• [Activity]: The line holding "Tap the PEGI" and every line after it through the end of the entries below: retype these exactly and nothing more.

• [Provided material]:
◆ ◆ ◆ ◆
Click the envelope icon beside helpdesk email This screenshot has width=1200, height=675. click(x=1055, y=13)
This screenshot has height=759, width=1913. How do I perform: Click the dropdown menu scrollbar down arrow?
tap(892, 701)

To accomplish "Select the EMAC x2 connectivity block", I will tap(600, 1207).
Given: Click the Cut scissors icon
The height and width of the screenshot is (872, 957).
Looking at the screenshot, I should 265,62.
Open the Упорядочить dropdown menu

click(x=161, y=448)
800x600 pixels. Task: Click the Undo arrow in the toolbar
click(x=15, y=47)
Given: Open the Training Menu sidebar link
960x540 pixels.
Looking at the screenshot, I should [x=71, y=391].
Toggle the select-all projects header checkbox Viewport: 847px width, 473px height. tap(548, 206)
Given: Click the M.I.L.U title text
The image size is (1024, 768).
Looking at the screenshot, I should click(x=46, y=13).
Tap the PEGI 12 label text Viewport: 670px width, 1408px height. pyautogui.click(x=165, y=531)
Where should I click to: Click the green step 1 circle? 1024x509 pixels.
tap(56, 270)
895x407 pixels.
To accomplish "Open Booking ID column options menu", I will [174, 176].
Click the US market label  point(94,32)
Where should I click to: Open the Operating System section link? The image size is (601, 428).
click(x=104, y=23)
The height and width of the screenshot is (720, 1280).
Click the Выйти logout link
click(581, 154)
◆ ◆ ◆ ◆
• [Reply]:
Tap the PEGI 12 label text Viewport: 670px width, 1408px height. pyautogui.click(x=165, y=531)
Where should I click to: Click the green step 1 circle? 1024x509 pixels.
tap(56, 270)
895x407 pixels.
To accomplish "Open Booking ID column options menu", I will [174, 176].
Click the US market label  point(94,32)
Where should I click to: Open the Operating System section link? The image size is (601, 428).
click(x=104, y=23)
The height and width of the screenshot is (720, 1280).
Click the Выйти logout link
click(581, 154)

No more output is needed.